Le code de la route enfin accessible en langue des signes
Indispensable pour l’autonomie et souvent déterminant pour l’accès à l’emploi, le permis de conduire reste hors de portée pour de nombreuses personnes sourdes ou malentendantes. Pendant longtemps, le passage du code de la route a constitué pour elles un véritable parcours d’obstacles. Depuis l’été 2025, une réforme vient lever ce frein : l’examen est désormais accessible en langue des signes française (LSF).
Chaque année en France, environ 4 000 candidats sourds ou malentendants se présentent à l’examen du code. Pour eux, la principale difficulté n’est pas la compréhension des règles de circulation, mais l’accès au français écrit. Environ 80 % des personnes sourdes rencontrent de grandes difficultés face au français écrit. Une réalité qui n’est pas étonnante, car l’apprentissage de la lecture repose largement sur l’audition. Jusqu’à récemment, les candidats sourds devaient lire les questions dans un temps limité identique pour tous les candidats. Une contrainte particulièrement pénalisante pour eux. Certes, ils avaient la possibilité de se faire assister par un interprète en LSF, assermenté par la cour d’appel. Mais la procédure était lourde, chronophage, variable selon les départements, et souvent source de stress supplémentaire. Résultat : des délais rallongés, des inégalités territoriales et parfois un découragement pur et simple.
Traductions en direct
Avec cette réforme, les choses sont simplifiées.
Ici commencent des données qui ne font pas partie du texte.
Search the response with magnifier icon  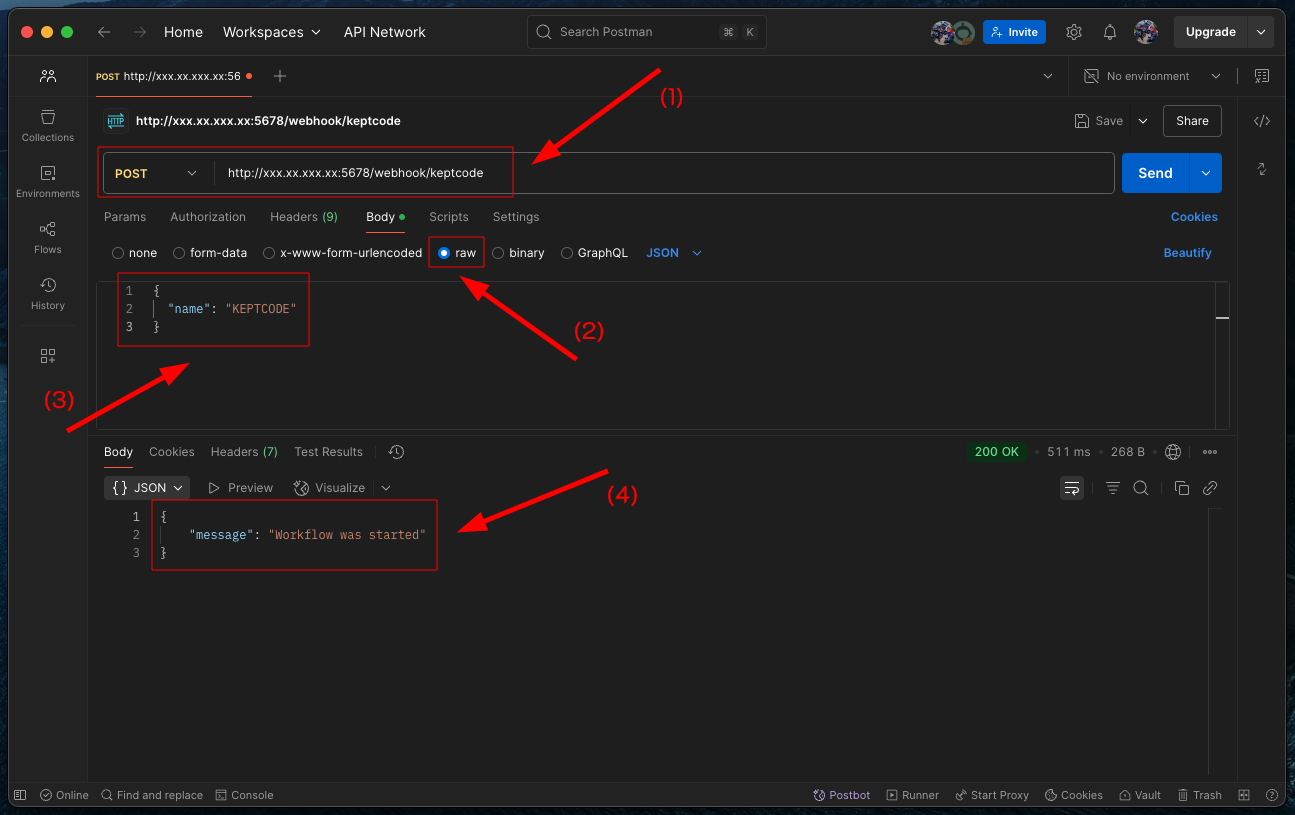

Sur simple demande, les candidats peuvent désormais passer l’examen dans les Bureaux de l’Éducation Routière (BER) avec un support entièrement adapté. Concrètement, les questions et les options de réponses sont accompagnées de vidéos intégrées, dans lesquelles un interprète traduit le contenu en langue des signes française. La traduction est réalisée en amont, de façon standardisée, garantissant à la fois la fidélité des informations et l’équité entre les candidats. Cette évolution va bien au-delà d’un simple aménagement technique. Le permis de conduire est un puissant levier d’insertion sociale et professionnelle, en particulier pour les jeunes sourds, dont le taux de chômage reste supérieur à la moyenne nationale. Favoriser l’accès au code, c’est ouvrir la porte à l’emploi, à la formation, mais aussi à une vie quotidienne plus autonome, notamment dans les zones peu desservies par les transports en commun. Une mesure attendue, saluée par les associations, qui va dans le sens de plus d’inclusion.